According to Holt, publishing companies use packaging companies because they help with copy-editing and creating book covers.

"In a sense, in a lot of cases it's kind of a form of outsourcing for the publisher, where a lot of the editorial functions that you would assume that a publisher is doing actually the book packager is doing," she said.

5. Who is responsible for ensuring that a novel was written by the author?

Although many people might work on a novel, the ultimate responsibility for the integrity of the work rests with the author.

"There really is no process for checking, for vetting any book to see if there is plagiarism. I mean, clearly, they rely on the honesty of their author; you know, clearly they have the expectation that this is original work," Holt said.

Discussion Activity (more research might be needed):

1. Kaavya Viswanathan admits to the similarities between her book and those of Megan McCafferty but she says that it was unintentional. Do you believe her? Do her intentions matter? Why or why not?

2. Do you think book packaging is a good idea? Why or why not? What are the pros and cons of this part of the publishing industry?

3. Associated Press articles report that Kaavya Viswanathan's book contains passages that are similar to a additional books, "Can You Keep a Secret" by Sophie Kinsella and "The Princess Diaries" by Meg Cabot. Look at the examples below. What do you think? Are the passages too similar? Are these good examples of plagiarism? Why or why not?

  • "Can You Keep a Secret" - the main character, Emma, approaches two friends who are "in a full-scale argument about animal rights," one friend says, "The mink like being made into coats."
  • How Opal Mehta Got Kissed, Got Wild, and Got a Life" - Opal runs into two girls who are having "a full-fledged debate over animal rights." One of them says, "The foxes want to be made into scarves."

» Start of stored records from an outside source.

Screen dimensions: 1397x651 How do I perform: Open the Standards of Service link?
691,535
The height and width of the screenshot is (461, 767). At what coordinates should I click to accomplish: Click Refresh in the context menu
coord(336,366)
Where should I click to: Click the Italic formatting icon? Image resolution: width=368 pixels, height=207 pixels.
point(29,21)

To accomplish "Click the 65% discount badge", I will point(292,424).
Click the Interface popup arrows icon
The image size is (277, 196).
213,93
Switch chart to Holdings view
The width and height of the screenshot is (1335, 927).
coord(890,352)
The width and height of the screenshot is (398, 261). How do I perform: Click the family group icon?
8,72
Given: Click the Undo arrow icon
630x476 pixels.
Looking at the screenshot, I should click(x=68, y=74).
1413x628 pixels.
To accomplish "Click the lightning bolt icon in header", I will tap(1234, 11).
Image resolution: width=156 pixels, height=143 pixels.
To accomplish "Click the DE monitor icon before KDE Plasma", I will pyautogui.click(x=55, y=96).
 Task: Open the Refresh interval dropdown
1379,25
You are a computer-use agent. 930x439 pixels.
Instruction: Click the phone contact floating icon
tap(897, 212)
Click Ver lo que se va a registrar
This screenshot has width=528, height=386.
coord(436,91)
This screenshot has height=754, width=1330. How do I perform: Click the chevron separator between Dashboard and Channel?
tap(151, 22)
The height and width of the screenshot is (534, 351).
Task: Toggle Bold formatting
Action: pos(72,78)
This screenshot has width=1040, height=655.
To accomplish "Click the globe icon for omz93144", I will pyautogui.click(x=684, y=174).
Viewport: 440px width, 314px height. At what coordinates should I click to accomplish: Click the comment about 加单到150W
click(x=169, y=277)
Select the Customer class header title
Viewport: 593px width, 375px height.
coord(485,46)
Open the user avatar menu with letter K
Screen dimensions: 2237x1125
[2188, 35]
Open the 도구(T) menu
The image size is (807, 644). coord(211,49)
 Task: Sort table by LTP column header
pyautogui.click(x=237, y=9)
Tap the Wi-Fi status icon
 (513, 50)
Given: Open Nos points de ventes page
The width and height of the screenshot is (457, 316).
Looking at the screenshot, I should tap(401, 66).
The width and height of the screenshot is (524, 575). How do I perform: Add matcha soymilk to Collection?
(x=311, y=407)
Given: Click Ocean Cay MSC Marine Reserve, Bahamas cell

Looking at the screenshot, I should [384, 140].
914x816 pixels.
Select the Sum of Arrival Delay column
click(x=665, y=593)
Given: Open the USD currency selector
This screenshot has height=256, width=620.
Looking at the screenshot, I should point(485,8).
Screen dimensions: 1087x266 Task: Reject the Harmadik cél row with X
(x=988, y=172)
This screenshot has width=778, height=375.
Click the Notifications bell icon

  • "The Princess Diaries" - "There isn't a single inch of me that hasn't been pinched, cut, filed, painted, sloughed, blown dry or moisturized…Because I don't look a thing like Mia Thermopolis. MIA Thermopolis never had fingernails. MIA Thermopolis never had blond highlights."
  • How Opal Mehta Got Kissed, Got Wild, and Got a Life" - "Every inch of me had been cut, filed, steamed, exfoliated, polished, painted or moisturized. I didn't look a thing like Opal Mehta. Opal Mehta didn't own five pairs of shoes so expensive they could have been traded in for a small sailboat."

  • "Can You Keep a Secret" - one character says to another, "And we'll tell everyone that you get your Donna Karan coat from a discount warehouse shop."
  • " How Opal Mehta Got Kissed, Got Wild, and Got a Life" - Opal says to another girl, "I'll tell everyone that in eighth grade you used to wear a 'My Little Pony' sweatshirt to school every day."